== Directions for this task ==
Rewrite the lines of the listing below as a JSON list of strings, one string per line, starting at the line that contains "The image size" and ending at the last line of the listing. Leave out blank lines.

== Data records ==
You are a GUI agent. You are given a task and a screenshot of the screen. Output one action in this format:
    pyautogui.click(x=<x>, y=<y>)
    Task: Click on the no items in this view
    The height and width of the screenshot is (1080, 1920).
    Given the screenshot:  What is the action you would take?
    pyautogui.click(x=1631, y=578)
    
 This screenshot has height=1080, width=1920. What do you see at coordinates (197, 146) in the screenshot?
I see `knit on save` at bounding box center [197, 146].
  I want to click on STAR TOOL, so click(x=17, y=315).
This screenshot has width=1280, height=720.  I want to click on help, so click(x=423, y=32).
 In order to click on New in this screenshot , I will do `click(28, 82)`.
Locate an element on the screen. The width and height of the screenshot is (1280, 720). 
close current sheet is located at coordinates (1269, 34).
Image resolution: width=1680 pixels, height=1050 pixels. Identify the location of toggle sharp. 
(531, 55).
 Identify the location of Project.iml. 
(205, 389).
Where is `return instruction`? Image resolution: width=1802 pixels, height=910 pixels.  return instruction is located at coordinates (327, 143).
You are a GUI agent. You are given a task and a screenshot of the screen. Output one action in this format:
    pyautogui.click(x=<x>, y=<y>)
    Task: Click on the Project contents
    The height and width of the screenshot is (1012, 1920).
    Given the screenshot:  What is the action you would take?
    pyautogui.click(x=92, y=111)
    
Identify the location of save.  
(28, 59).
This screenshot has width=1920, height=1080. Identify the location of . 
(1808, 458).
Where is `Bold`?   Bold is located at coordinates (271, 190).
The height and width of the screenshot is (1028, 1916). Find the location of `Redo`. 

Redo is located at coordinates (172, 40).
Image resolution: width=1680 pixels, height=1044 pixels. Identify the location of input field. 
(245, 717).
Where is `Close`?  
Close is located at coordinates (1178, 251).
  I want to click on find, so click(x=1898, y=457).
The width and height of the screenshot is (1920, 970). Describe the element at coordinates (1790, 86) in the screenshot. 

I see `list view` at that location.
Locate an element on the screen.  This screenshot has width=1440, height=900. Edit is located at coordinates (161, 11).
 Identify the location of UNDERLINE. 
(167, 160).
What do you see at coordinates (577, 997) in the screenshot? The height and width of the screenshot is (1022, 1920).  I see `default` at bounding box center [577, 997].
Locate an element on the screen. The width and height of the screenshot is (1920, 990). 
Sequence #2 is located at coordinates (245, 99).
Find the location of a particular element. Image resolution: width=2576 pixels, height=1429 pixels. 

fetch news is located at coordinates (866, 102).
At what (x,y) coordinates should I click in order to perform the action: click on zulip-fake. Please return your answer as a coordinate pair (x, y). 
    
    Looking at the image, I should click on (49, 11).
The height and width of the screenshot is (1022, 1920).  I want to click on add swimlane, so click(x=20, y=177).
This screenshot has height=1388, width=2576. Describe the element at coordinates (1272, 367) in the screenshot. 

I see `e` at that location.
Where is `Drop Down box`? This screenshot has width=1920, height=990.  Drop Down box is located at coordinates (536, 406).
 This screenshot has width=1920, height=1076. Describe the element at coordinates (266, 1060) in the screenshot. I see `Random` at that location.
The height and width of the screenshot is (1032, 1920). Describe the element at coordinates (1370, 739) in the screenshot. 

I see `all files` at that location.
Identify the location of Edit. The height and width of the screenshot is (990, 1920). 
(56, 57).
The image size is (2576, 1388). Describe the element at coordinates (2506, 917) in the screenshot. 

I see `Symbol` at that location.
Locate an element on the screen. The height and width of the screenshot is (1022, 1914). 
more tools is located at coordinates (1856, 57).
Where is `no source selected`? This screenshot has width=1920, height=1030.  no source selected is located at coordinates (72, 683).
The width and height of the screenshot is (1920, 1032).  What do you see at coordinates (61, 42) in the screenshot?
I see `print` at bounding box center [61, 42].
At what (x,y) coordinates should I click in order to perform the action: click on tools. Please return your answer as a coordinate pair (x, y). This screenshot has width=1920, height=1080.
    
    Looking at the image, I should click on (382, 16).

== Task output ==
[
  "The image size is (2576, 1388). Describe the element at coordinates (2506, 917) in the screenshot. ",
  "I see `Symbol` at that location.",
  "Locate an element on the screen. The height and width of the screenshot is (1022, 1914). ",
  "more tools is located at coordinates (1856, 57).",
  "Where is `no source selected`? This screenshot has width=1920, height=1030.  no source selected is located at coordinates (72, 683).",
  "The width and height of the screenshot is (1920, 1032).  What do you see at coordinates (61, 42) in the screenshot?",
  "I see `print` at bounding box center [61, 42].",
  "At what (x,y) coordinates should I click in order to perform the action: click on tools. Please return your answer as a coordinate pair (x, y). This screenshot has width=1920, height=1080.",
  "    Looking at the image, I should click on (382, 16)."
]